И Мышкин нашел средство!
Несмотря на жестокую изоляцию, арестованные находились в постоянном общении друг с другом. Ближние перестукивались, дальние — переписывались. Записки клали в условленные места в уборной или заделывали в корешки книг. Тема — новости дня, стихи, эпизоды из прошлой жизни. Эти темы отвлекали, но не волновали, они не требовали душевной собранности, они, эти темы, словно лучи осеннего солнца, сияли, но не согревали. После перестука или после прочтения записки арестант возвращался к своим мыслям, к своей созерцательной жизни, одурманенной мечтаниями.
Ипполит Никитич предложил завязать переписку дискуссионного характера: о путях революции.
Разгорелись страсти — участники дискуссии почувствовали себя бойцами на линии огня; каждый вносил в спор весь свой опыт, весь жар нерастраченного сердца, все свои мысли и все свои мечты. Дискуссия влила новое содержание в тюремную жизнь — каждый готовил свое письмо с таким напряжением духовных сил, словно оно должно стать историческим документом. Отослав послание, узник не переставал думать о нем — появлялись разъяснения, дополнения, уточнения.

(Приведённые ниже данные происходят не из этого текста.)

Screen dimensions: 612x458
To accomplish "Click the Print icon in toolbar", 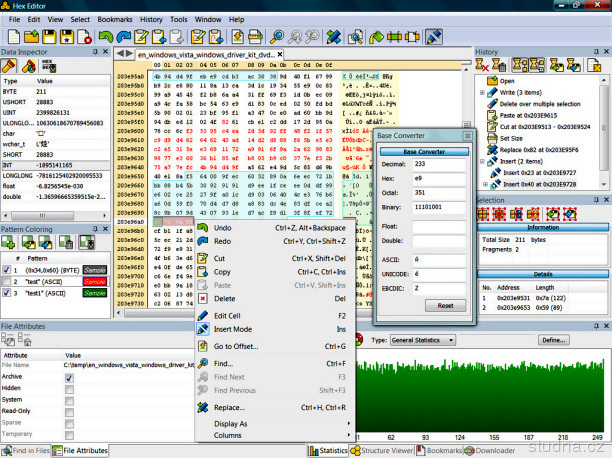I will tap(256, 37).
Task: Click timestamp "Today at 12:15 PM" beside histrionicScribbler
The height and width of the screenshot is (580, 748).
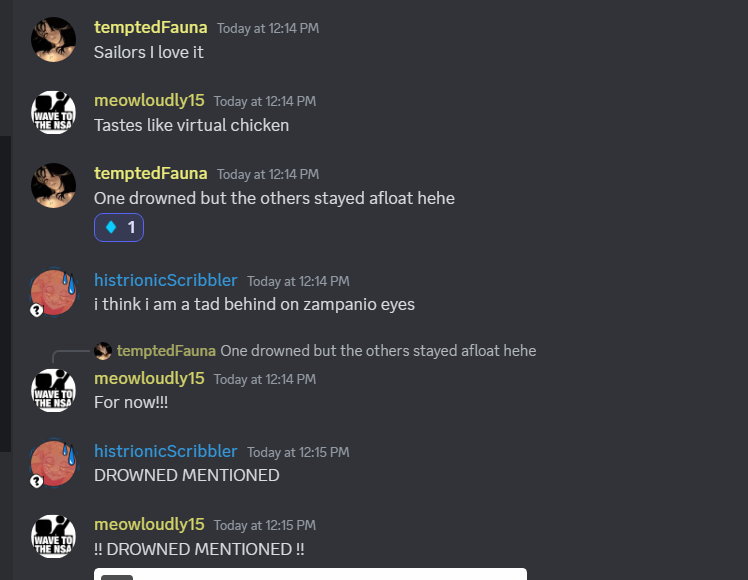Action: click(298, 453)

Первая тема, которую предложил Мышкин, вызвала жестокий спор. Мышкин предложил обосновать — философски и политически — такие понятия, как власть «милостью божьей», «волей народа» и «по захвату». В ответах на эти вопросы сказался не только темперамент и личный революционный опыт каждого из участников дискуссии, но и их социальные устремления. Так, Петр Алексеев и Зданович, одинаково ратуя за власть «волей народа», вкладывали в это понятие различное содержание. Петр Алексеев считал, что власть «волей народа» означает: народ управляет, а Зданович доказывал, что от «имени» народа должны управлять люди образованные, умные, честные…
Эта дискуссия, как лакмусовая бумажка, безошибочно определяла мировоззрение каждого из участников. Все они считали себя народниками, но среди них уже выявлялись такие теоретические разногласия которые на воле привели бы к жестокой борьбе. На одном полюсе спора стояли Мышкин и Рогачев, на другом — Зданович, Петр Алексеев и Джабадари, причем Петр Алексеев ближе к Мышкину и Рогачеву, а Джабадари почти впритык к Здановичу. Мышкин и Рогачев считали, что крестьянская реформа 61-го года означала переход «от рабского строя к капиталистическому», что «в недалеком будущем община уничтожится и у нас образуется пролетариат — одним словом, мы повторим то же, что совершается теперь в западноевропейских государствах».
Мышкин и Рогачев считали, что главная цель революционеров — это организация народной партии с программами минимум и максимум и что деятельность революционеров среди народа должна распадаться на деятельности среди фабричных и сельских. У фабричных, утверждал Мышкин, имеется в руках острое оружие — стачка. Мышкин ратовал еще за республику, так как только республика «поможет нам достичь конечной цели».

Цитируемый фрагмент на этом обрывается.